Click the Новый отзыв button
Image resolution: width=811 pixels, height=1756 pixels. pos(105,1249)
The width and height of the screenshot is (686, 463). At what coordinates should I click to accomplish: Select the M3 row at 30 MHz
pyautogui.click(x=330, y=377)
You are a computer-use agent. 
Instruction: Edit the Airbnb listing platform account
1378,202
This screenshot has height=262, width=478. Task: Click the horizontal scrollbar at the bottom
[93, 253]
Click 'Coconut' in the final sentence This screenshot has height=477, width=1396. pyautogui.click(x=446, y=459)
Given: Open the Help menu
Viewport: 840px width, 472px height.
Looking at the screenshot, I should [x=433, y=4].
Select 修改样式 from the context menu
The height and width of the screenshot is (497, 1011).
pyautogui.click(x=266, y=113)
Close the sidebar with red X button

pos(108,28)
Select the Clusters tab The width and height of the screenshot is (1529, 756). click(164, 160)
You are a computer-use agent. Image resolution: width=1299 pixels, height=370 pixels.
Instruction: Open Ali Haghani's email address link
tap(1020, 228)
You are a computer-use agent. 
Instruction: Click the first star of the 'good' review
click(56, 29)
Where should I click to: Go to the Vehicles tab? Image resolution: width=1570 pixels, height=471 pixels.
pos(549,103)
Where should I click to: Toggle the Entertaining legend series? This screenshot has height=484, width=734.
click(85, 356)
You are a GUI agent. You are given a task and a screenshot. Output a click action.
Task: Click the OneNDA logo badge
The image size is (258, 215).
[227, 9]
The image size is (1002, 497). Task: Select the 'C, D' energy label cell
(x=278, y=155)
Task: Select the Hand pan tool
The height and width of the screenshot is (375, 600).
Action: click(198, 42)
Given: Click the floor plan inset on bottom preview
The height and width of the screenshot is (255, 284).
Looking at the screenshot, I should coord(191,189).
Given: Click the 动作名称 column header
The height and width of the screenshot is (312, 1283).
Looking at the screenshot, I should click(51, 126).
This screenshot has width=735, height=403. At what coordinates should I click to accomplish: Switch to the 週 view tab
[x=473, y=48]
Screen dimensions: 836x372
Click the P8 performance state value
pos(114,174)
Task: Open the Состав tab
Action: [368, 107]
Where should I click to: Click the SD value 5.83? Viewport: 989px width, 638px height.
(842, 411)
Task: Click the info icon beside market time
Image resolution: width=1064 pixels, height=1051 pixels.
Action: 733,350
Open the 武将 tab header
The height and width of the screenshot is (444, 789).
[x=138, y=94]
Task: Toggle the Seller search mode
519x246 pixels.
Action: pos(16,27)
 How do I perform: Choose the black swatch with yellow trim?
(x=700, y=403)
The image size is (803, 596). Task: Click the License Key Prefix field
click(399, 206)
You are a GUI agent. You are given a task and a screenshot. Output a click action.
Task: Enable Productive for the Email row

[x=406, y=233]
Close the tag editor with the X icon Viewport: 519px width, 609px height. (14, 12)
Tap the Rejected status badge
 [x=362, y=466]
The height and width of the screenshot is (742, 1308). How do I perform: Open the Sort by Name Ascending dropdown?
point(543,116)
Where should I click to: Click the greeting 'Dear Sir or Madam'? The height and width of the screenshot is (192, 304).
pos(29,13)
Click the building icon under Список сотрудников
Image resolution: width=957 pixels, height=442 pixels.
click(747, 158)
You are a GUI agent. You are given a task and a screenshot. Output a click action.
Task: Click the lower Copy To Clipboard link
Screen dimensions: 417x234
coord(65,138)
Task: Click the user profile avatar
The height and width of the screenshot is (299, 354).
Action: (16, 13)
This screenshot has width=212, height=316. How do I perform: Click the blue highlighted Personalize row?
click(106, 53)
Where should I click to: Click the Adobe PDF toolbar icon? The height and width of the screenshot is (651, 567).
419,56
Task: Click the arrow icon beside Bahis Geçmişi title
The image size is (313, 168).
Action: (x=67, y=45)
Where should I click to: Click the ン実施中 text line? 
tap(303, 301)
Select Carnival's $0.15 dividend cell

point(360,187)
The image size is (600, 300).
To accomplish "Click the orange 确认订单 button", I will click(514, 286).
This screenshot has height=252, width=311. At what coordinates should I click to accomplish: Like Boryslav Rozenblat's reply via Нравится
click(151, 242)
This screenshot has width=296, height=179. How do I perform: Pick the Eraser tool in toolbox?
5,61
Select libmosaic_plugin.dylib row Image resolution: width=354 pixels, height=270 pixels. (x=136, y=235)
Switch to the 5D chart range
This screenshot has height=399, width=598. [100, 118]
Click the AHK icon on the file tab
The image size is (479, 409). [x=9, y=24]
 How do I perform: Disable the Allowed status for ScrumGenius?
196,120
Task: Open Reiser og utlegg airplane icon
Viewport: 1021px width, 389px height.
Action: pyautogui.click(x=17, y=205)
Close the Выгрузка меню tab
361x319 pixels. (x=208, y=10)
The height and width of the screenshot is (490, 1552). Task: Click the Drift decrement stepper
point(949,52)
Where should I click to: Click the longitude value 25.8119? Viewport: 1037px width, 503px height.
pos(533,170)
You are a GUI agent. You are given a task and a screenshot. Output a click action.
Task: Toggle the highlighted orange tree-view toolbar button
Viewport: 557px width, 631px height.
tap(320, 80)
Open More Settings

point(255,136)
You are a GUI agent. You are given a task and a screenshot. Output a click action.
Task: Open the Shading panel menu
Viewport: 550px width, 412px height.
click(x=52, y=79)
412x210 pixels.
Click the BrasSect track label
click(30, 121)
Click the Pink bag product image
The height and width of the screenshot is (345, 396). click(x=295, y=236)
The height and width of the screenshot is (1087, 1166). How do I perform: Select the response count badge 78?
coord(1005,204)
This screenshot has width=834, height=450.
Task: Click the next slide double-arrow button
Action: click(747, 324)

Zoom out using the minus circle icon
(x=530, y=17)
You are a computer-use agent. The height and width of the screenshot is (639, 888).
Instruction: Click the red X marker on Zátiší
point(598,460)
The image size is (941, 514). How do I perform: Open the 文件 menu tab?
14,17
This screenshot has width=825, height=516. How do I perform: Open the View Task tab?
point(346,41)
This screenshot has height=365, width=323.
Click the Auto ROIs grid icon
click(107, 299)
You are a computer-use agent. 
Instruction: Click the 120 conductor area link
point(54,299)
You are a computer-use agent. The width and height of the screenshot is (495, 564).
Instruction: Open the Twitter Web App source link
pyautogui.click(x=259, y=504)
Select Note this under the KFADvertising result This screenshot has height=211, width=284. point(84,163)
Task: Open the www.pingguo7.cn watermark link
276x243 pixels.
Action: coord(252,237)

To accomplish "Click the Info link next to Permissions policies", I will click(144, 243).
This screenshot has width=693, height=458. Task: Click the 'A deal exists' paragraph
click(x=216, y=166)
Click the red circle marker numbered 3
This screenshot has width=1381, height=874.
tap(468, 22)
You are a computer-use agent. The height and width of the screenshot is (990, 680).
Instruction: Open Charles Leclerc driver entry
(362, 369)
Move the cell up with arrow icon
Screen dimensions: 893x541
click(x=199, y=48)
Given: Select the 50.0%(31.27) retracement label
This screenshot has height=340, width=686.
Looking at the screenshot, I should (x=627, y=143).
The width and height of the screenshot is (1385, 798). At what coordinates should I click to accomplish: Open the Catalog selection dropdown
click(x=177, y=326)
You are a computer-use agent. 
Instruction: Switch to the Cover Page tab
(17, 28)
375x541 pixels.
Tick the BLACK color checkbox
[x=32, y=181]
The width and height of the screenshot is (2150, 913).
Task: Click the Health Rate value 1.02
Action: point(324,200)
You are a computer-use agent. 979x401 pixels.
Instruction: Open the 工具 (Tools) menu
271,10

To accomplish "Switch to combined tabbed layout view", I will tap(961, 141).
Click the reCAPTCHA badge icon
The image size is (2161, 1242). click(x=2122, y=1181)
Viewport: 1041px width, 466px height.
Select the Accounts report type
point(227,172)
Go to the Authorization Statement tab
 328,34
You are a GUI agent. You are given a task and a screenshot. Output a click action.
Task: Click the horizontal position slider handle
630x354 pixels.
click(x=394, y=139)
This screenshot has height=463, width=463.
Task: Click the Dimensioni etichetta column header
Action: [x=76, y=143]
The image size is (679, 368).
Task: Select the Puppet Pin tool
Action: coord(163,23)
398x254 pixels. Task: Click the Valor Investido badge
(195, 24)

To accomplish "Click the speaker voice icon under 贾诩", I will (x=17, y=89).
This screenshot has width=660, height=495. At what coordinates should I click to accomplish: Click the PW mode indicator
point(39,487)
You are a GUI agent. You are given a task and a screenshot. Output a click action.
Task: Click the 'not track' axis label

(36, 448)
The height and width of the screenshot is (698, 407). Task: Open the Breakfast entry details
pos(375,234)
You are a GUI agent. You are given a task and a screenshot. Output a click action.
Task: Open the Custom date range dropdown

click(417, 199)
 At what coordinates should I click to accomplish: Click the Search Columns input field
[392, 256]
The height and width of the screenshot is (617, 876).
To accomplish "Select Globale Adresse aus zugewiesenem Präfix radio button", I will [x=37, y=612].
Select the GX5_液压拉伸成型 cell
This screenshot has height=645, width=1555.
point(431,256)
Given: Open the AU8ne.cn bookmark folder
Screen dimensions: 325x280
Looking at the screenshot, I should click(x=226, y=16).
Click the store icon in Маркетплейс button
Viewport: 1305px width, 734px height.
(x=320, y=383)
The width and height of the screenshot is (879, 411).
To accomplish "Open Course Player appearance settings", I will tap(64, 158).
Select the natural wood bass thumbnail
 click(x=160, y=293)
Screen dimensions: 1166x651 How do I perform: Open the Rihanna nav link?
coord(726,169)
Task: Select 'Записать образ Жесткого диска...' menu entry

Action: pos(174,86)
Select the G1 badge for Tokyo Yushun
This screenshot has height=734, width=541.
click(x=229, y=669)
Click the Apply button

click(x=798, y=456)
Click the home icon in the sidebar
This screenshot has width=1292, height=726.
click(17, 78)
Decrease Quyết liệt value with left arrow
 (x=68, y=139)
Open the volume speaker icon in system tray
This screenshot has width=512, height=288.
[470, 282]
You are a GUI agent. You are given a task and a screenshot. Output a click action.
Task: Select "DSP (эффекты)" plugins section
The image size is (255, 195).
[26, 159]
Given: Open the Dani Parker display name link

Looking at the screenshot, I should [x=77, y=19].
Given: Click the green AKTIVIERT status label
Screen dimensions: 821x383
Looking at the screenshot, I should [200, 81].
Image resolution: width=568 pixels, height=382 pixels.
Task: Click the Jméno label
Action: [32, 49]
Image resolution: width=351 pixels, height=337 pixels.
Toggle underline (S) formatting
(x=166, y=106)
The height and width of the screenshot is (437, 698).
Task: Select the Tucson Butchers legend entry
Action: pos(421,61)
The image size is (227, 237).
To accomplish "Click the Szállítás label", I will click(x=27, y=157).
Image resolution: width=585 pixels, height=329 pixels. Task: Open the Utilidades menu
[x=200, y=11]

• [PROBLEM DETAILS]
Above are the records; print exactly the lines from the line with "Task: Click the OneNDA logo badge" to the line with "Given: Click the floor", including both, and nothing else.

• [EXERCISE RESPONSE]
Task: Click the OneNDA logo badge
The image size is (258, 215).
[227, 9]
The image size is (1002, 497). Task: Select the 'C, D' energy label cell
(x=278, y=155)
Task: Select the Hand pan tool
The height and width of the screenshot is (375, 600).
Action: click(198, 42)
Given: Click the floor plan inset on bottom preview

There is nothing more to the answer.